A hydrolase-related transport system is not required to explain the intestinal uptake of glucose liberated from phlorizin

The fate of ³H]glucose released from a wide range of ³H]phlorizin concentrations by phlorizin hydrolase has been studied under conditions where the Na⁺-dependent glucose transport system in hamster intestine is profoundly inhibited by the glucoside. At 0.2–2.0 mM phlorizin, the ³H]glucose uptake was a constant 11–12% of that generated by the enzyme and at the highest level, it was reduced to that of passive diffusion.
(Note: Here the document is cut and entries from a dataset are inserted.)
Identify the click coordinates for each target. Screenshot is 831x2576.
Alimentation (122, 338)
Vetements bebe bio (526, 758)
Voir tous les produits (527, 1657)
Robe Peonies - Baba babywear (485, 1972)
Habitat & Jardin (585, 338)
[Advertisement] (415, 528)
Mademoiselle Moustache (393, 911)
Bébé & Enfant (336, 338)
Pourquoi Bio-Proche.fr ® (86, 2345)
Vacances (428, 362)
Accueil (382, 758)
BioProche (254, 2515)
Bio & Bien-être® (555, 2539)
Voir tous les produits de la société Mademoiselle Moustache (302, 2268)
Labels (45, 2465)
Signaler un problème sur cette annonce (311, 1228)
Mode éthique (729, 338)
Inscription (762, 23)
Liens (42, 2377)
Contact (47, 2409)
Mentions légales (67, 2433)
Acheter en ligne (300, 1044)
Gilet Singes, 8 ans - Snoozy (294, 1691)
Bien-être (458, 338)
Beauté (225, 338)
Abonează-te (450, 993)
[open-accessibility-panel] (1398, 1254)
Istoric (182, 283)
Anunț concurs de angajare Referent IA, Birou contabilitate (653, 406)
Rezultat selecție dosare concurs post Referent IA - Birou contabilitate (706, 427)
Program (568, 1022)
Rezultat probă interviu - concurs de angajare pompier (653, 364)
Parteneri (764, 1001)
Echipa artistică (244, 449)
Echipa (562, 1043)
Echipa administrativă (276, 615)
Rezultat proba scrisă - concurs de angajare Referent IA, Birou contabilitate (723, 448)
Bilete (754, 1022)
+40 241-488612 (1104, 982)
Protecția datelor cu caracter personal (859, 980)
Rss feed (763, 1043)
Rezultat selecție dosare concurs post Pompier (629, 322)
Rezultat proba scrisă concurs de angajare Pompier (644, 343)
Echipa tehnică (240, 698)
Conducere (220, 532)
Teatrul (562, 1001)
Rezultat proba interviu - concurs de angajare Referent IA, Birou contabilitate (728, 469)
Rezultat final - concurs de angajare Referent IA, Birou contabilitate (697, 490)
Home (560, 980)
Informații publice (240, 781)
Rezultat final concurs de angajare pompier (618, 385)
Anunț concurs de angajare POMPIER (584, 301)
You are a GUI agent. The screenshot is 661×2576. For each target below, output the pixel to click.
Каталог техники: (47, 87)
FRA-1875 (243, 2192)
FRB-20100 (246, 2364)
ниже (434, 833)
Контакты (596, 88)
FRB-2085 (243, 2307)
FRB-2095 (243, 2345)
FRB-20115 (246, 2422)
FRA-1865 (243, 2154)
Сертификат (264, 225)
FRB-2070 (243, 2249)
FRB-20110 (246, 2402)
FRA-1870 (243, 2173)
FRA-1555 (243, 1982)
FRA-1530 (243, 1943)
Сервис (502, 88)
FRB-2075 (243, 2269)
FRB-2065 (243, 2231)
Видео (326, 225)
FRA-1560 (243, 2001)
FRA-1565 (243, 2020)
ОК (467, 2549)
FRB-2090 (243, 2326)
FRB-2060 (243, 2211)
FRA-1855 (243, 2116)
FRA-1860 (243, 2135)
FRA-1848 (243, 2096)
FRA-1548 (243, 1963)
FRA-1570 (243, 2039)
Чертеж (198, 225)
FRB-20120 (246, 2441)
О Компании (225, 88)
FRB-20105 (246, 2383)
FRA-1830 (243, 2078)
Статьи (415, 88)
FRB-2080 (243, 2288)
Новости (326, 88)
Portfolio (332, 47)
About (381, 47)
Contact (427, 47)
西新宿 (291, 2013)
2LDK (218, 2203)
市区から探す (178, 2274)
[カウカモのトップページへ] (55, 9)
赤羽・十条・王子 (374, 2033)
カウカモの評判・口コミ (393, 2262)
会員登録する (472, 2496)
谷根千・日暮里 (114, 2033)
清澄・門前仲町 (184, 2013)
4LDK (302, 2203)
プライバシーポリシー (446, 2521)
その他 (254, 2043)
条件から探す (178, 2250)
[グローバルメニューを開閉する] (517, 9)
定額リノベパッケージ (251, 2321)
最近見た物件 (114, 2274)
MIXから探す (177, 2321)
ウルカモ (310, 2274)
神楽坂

Glucose liberated from 0.2 mM ³H]phlorizin is accumulated at a rate nearly equal to that found for 0.2 mM ¹⁴C]glucose when this free sugar uptake is measured in a medium containing 0.2 mM unlabeled phlorizin. Furthermore, without sodium, the accumulation rates of hydrolase-derived or exogenous glucose are both reduced to the rate of ¹⁴C]mannitol. Our results indicate that the glucose released from phlorizin enters the tissue via the small fraction of the Na⁺-dependent glucose carriers which escape phlorizin blockade together with a mannitol-like passive diffusion. It enjoys a kinetic advantage for tissue entry over free glucose in the medium by virtue of the position of the site where it is formed, i.e. inside the unstirred water layer and near normal entry portals. No special hydrolase-related transport system, like the one proposed for disaccharides, needs to be considered to account for our findings.